**Source records:**
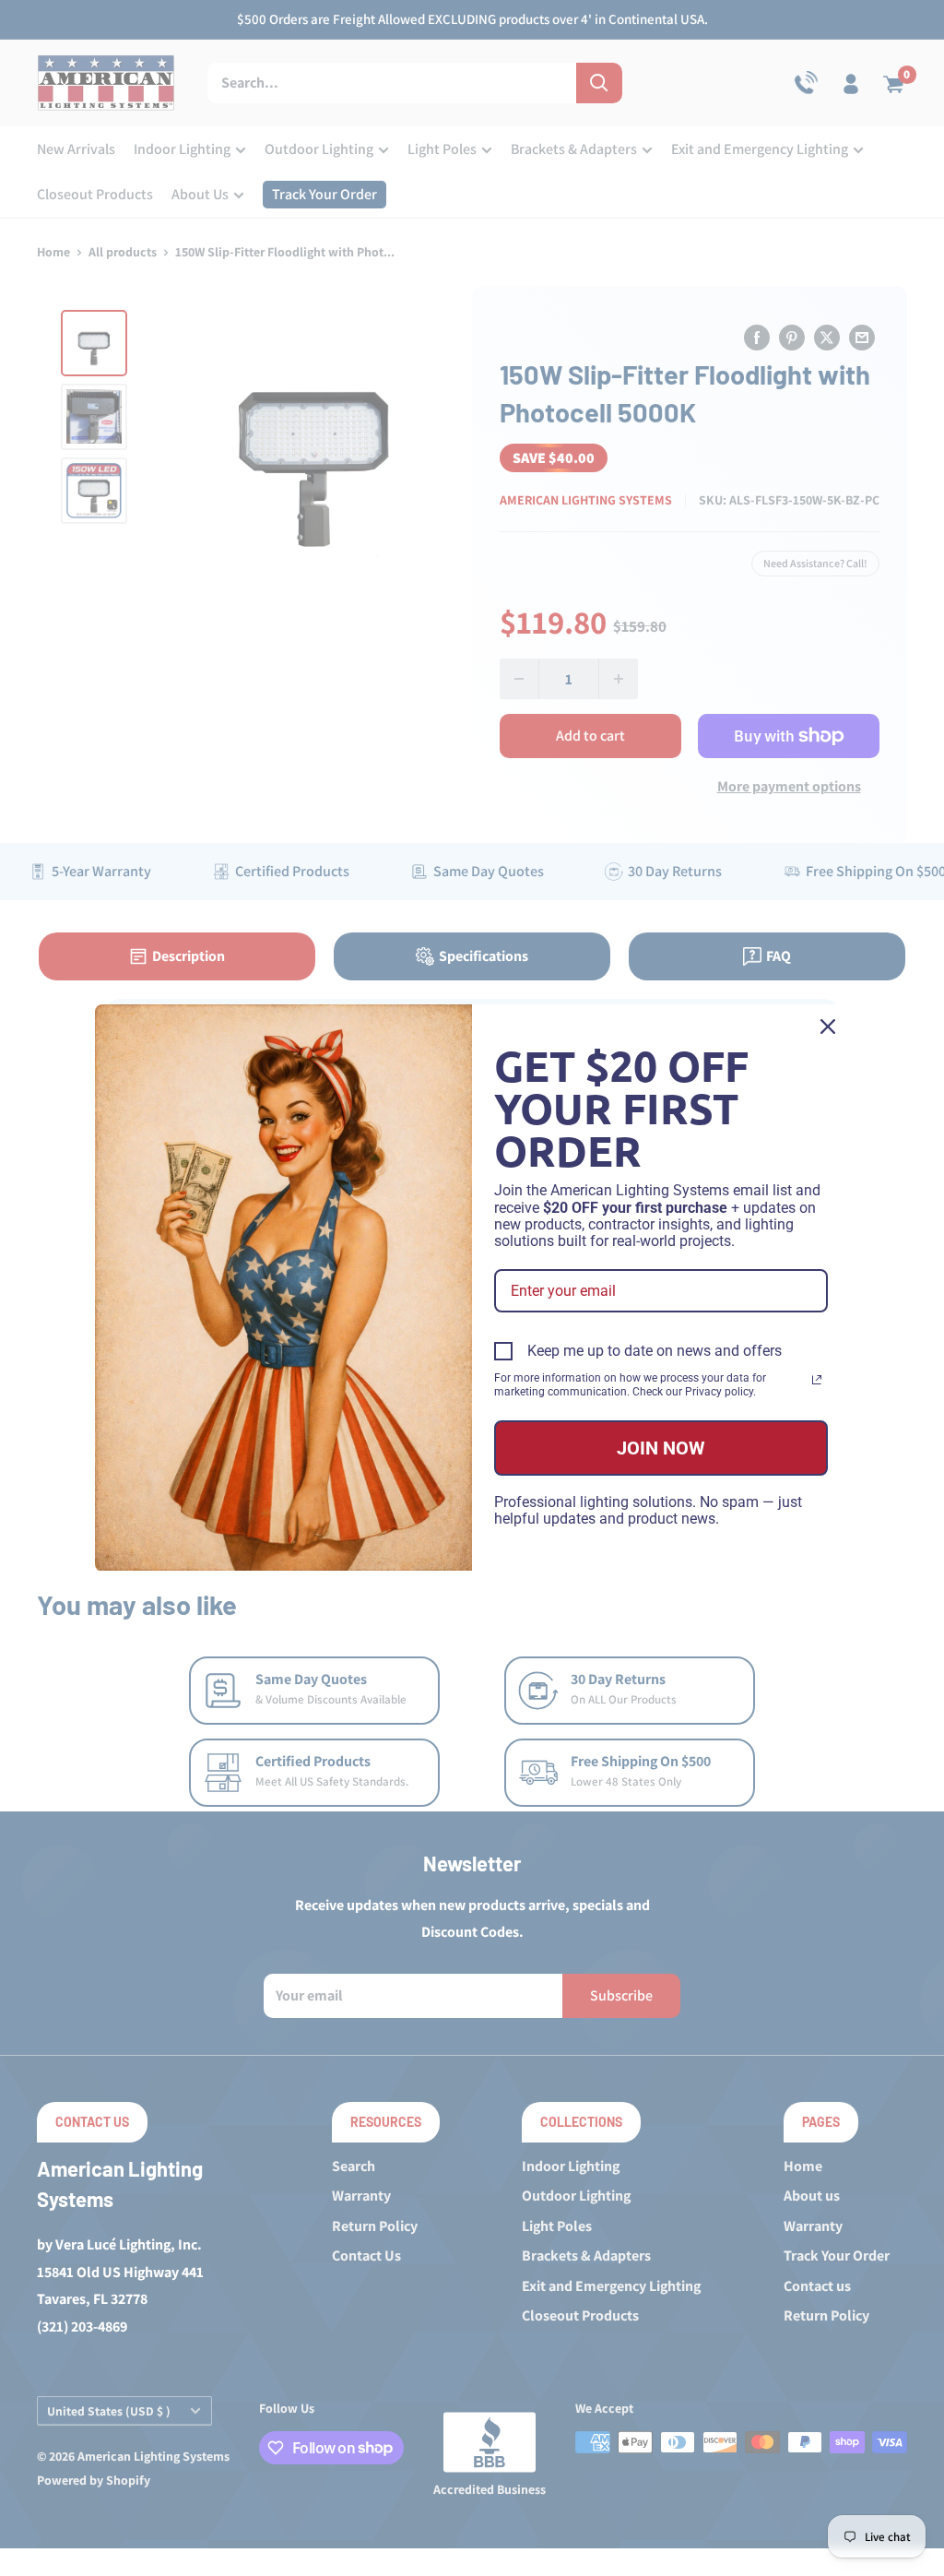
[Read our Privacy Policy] (817, 1380)
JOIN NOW (661, 1448)
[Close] (828, 1026)
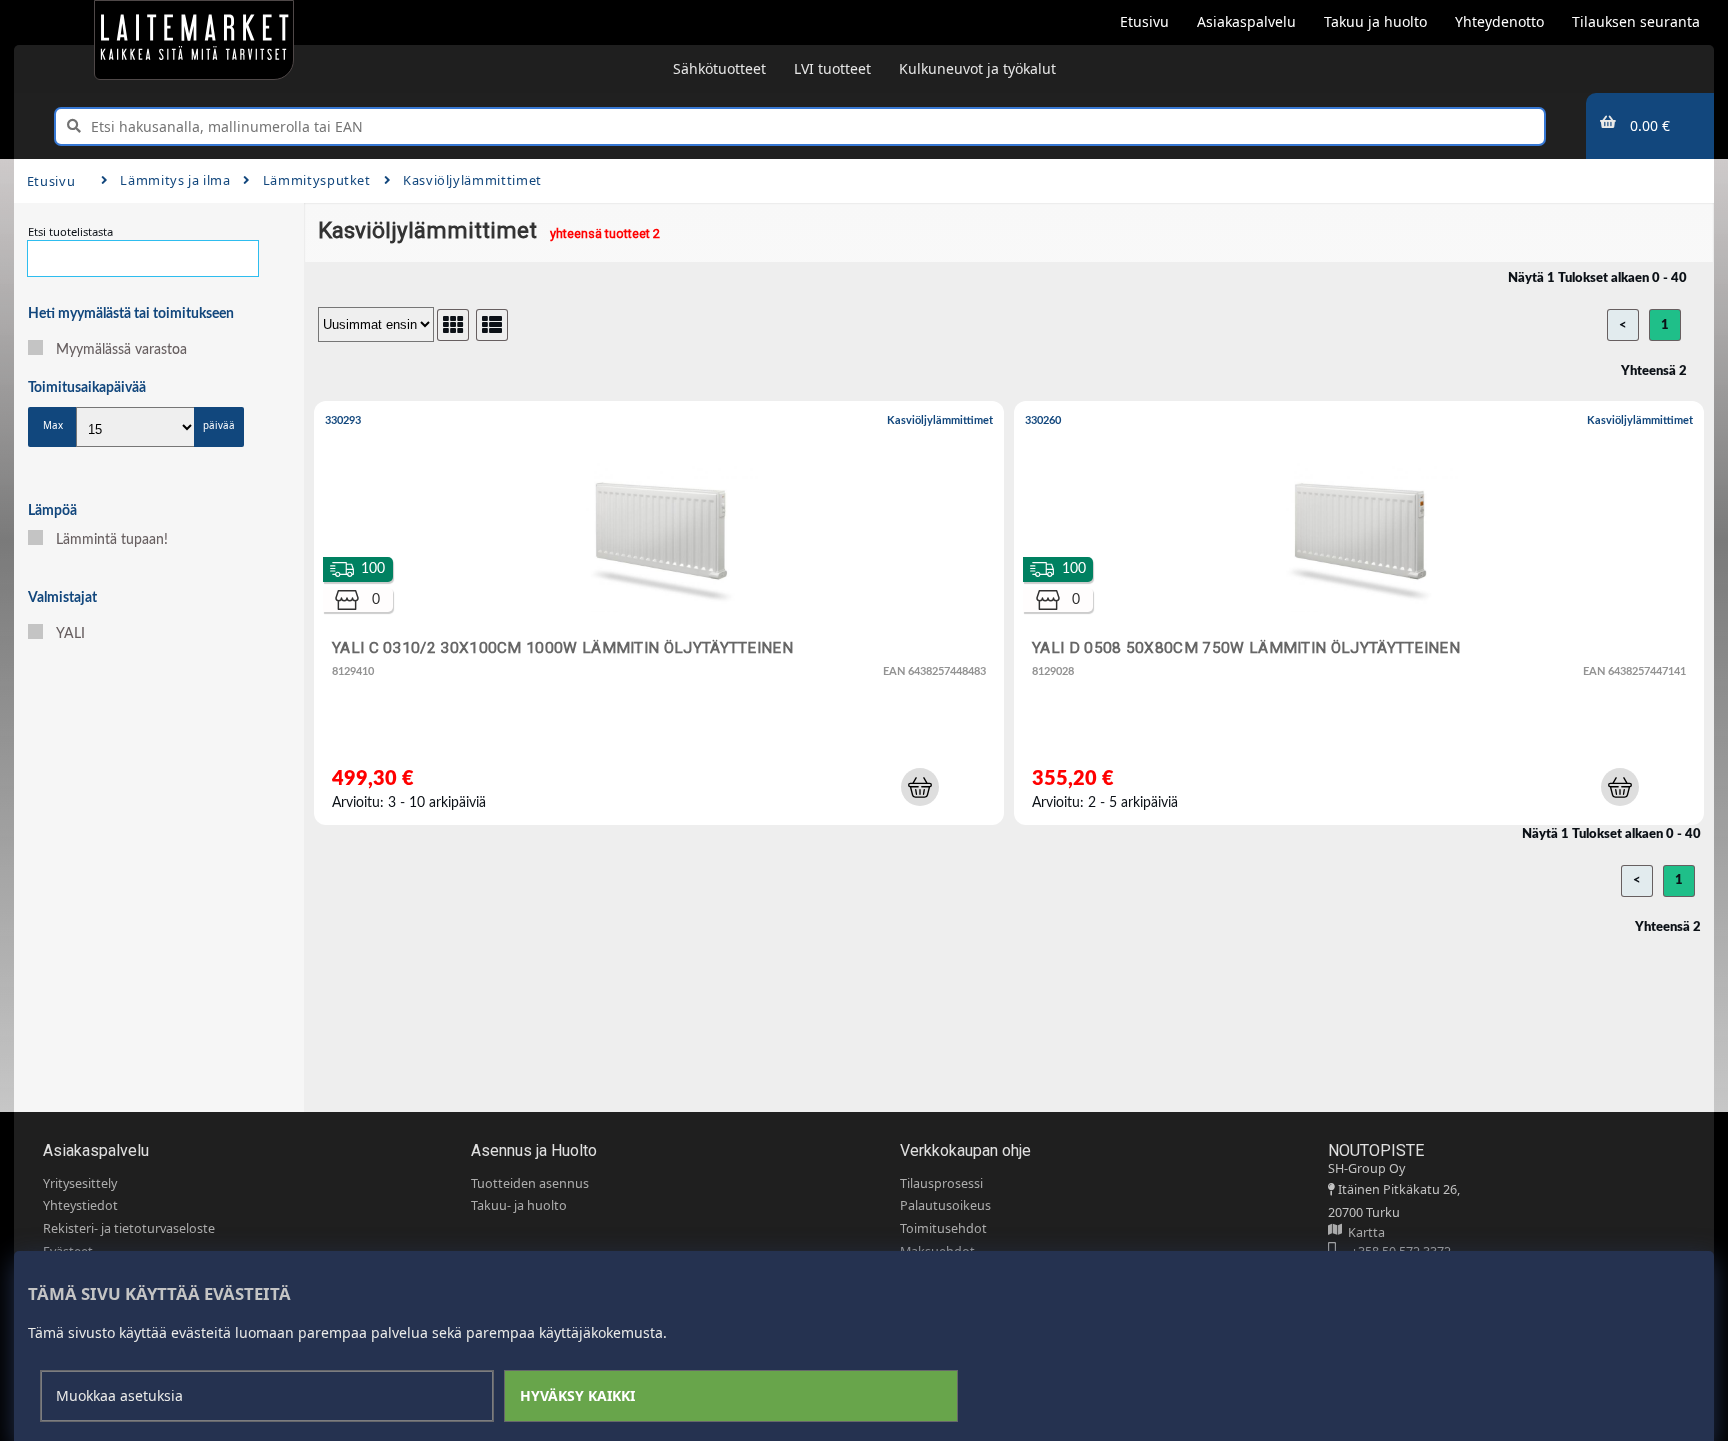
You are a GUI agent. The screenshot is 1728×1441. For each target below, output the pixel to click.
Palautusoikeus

**Problem to work on:**
Please write out, word for word, each line from the one with "JOIN NOW (661, 1448)" to the last line of the data, keeping both ends and omitting pictures.

**Result of the task:**
JOIN NOW (661, 1448)
[Close] (828, 1026)
You are a GUI agent. The screenshot is 1728×1441. For each target below, output the pixel to click.
Palautusoikeus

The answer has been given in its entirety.